Naloxone is the other active ingredient in Suboxone, and it was included in order to prevent the drug from having a high potential for abuse. Unlike Buprenorphine, it is an opiate antagonist. Buprenorphine is an opiate, albeit a mild one, but if injected in large amounts could still have enough of an effect to feed addiction. Consequently, Naloxone was included as a safeguard. When Naloxone is taken into the body, it blocks all opiate receptors. This has the effect of causing the brain to be unable to get the effects from opiates that are so pleasurable. It is so effective that it will also send anyone who ingests Naloxone or Suboxone into a state of immediate withdrawal, a very strong withdrawal, since as far as your brain is concerned, you have ZERO opiates in your system.

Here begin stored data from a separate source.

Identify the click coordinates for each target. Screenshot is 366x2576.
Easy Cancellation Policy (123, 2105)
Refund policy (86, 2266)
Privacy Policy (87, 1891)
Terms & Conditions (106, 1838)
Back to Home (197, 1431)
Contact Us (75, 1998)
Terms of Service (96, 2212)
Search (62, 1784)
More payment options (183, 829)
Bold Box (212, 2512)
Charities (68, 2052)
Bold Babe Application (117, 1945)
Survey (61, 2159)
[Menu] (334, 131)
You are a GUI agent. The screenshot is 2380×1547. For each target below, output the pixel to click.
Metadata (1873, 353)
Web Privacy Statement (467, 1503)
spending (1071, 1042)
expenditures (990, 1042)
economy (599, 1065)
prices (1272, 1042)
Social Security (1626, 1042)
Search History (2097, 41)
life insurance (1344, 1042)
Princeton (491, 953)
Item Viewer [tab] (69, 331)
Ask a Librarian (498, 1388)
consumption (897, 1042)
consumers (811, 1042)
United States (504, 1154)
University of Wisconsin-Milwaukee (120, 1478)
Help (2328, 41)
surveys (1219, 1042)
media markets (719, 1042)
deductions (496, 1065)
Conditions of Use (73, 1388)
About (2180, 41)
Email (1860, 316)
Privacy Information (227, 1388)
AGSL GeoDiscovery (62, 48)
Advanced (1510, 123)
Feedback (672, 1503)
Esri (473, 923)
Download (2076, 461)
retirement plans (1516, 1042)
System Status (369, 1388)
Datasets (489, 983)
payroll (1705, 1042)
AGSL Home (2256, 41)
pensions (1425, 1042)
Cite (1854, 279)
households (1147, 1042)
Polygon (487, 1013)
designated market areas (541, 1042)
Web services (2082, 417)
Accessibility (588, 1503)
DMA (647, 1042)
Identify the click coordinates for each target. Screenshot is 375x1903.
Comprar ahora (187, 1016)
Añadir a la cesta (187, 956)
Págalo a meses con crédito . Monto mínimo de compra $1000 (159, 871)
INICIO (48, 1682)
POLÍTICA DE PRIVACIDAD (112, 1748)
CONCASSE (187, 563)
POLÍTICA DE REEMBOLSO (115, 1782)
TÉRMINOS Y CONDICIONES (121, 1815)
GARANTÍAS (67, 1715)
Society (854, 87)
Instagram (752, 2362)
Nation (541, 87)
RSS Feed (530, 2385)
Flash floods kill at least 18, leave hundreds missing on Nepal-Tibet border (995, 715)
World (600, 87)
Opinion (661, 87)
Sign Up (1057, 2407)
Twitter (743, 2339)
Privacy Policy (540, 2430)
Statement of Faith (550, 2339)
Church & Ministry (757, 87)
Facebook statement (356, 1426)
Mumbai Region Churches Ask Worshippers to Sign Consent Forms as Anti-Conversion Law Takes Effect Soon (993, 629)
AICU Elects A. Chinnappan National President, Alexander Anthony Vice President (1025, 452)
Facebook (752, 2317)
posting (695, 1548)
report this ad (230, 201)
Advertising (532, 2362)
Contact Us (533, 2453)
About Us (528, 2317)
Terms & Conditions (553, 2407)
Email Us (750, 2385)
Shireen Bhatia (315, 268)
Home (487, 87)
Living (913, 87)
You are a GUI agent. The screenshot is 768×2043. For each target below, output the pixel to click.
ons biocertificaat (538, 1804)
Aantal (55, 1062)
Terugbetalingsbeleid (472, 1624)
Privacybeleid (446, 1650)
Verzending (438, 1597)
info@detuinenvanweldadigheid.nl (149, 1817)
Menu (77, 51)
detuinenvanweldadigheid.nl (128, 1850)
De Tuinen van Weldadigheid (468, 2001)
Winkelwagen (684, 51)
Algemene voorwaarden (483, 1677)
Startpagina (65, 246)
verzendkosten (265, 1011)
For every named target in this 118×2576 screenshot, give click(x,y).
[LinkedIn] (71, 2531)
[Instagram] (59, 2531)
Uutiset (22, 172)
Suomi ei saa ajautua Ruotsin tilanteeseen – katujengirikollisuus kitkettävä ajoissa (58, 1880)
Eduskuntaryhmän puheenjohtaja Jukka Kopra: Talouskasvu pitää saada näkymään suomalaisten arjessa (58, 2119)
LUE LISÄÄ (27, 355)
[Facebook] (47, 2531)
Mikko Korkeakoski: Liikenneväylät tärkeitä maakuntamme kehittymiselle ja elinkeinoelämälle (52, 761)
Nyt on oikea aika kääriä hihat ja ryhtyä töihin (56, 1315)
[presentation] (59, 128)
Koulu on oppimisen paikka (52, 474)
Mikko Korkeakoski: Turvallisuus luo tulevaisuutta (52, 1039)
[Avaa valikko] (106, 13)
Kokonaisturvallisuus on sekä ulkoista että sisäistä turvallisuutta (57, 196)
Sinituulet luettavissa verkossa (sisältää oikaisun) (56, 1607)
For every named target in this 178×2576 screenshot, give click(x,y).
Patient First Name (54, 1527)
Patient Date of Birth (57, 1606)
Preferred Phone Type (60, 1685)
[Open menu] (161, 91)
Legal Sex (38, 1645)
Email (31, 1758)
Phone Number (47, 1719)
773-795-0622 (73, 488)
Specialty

Naloxone is also used by itself as a tool for preventing deaths related to opiate overdose. As a nasal spray or a sublingual pill, it can bring someone back from the brink of death almost instantly, reversing the respiratory inhibitions. In small amounts, it only blocks the effects of the opiate. However, this is the reason that it is added to Suboxone: the amount of Buprenorphine a person would need to inject to get high from Suboxone would also be enough for the Naloxone to block any of the effects of the opiate—in fact, it would accomplish the opposite effect and send the user into immediate and very unpleasant withdrawals.

Possible Suboxone Abuse

One of the major issues with any kind of opiate addiction is that in order to manage the severe withdrawal symptoms, often a replacement opiate is used. This mitigates the harmful effects of intravenous drug use, but the fact remains that all opiates are addictive. With previous treatments such as methadone, some addicts simply trade addiction from one drug to another. The advantage of Suboxone is that the withdrawal symptoms are much less pronounced than with stronger opiates like methadone, making them a better candidate for treating addiction. There is always a risk, however, of an opiate user becoming addicted. Recently, new medical guidelines regarding the prescribing of Suboxone were released that suggest that the legal limit of 30 pills per patient was too high and contributing to an illicit market for the pills, which people still attempt to abuse. Suboxone may be safer than previous alternatives, but it should still be used cautiously and only as recommended by a physician.